As receitas de ambas as gigantes para saírem da crise de reputação e se reposicionarem são parecidas: afastaram altos executivos do comando da empresa e reavaliaram as listas de fornecedores. Da mesma forma, investiram em compliance, revisaram normas e procedimentos internos, implantaram canais de denúncia e criaram comitês independentes para apuração de casos de desvio de conduta.

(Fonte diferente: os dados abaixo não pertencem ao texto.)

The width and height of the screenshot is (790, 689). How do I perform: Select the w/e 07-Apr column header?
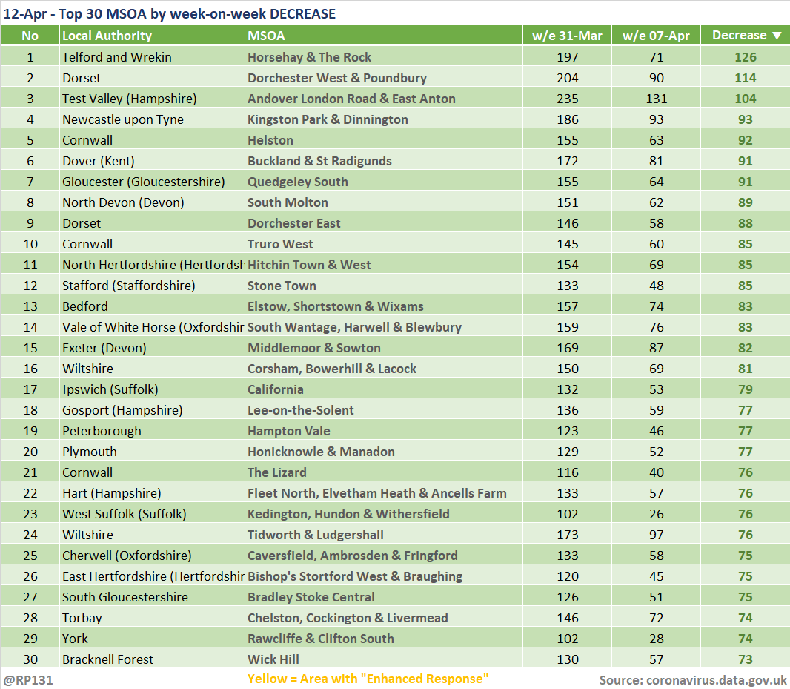(656, 36)
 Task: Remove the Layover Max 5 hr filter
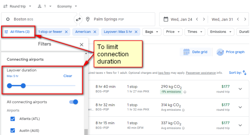[x=136, y=32]
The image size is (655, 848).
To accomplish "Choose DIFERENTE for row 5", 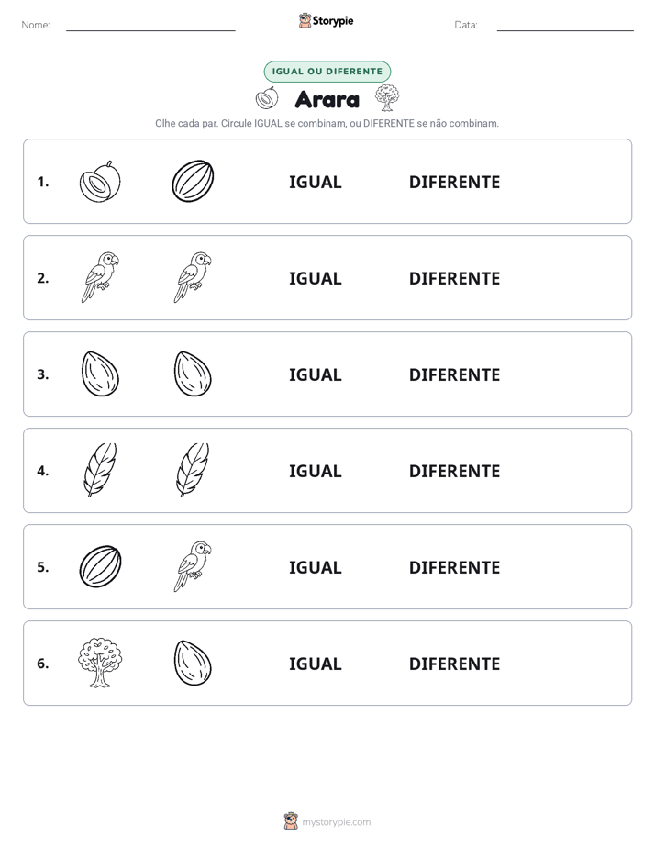I will 454,567.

Isso se refletiu, na Petrobras, em um fortalecimento do setor de governança e conformidade – ganhou status de diretoria em 2015 e, dois anos depois, passou a contar com 300 profissionais. A Odebrecht, por sua vez, entrou em recuperação judicial e viu seu faturamento e seu quadro funcional despencarem. Mesmo assim, há dois anos, fortaleceu o departamento de integridade e mais que triplicou o valor destinado à área – tudo para tentar se recompor no mercado e poder firmar novos contratos.

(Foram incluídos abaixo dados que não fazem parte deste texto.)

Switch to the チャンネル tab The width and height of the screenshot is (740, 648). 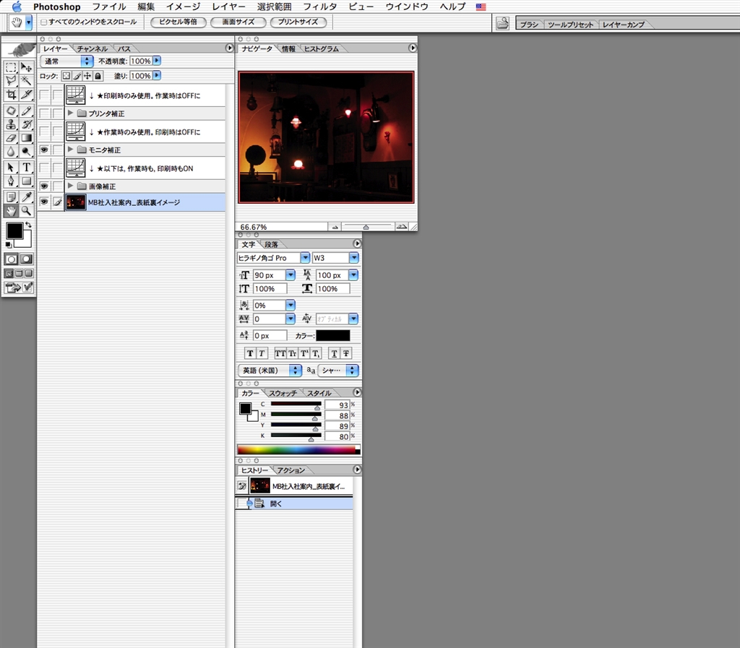point(92,48)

Para o sócio-diretor da Medeiros, Santos e Caprara Advogados, João Adalberto Medeiros Fernandes Júnior, a Lava Jato e a consequente Lei Anticorrupção representaram efetivos ganhos para a sociedade. Para o especialista, o legado está na transformação da cultura. “Não só a transparência é prestigiada, mas também um espírito de idoneidade geral no trato com a coisa pública. O estímulo a condutas éticas nas relações empresariais é um legado que se deve comemorar”, enaltece.

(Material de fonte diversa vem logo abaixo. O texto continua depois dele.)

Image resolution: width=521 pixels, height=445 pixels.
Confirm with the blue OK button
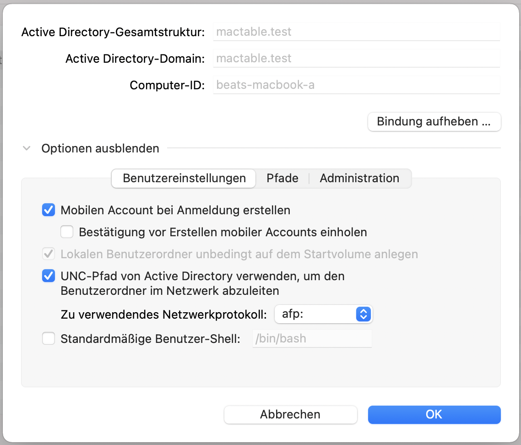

O famoso “jeitinho brasileiro” cedeu e começou a dar lugar à lisura, à ética, à transparência, à integridade. E essa mudança se reflete no dia a dia dos colaboradores. Estudos e pesquisas acadêmicas apontam que um ambiente de trabalho organizado, estruturado, harmônico e com diretrizes claras e objetivas proporcionam um nível mais elevado de satisfação aos profissionais.

Estruturas de integridade e compliance, de acordo com Medeiros, transmitem uma mensagem de seriedade, comprometimento social e imparcialidade. “As organizações que adotam programas desta natureza não necessariamente possuem os ambientes de maior satisfação entre trabalhadores, mas a aplicação de políticas dessa natureza podem refletir direta e indiretamente nos índices de satisfação dos empregados, salienta.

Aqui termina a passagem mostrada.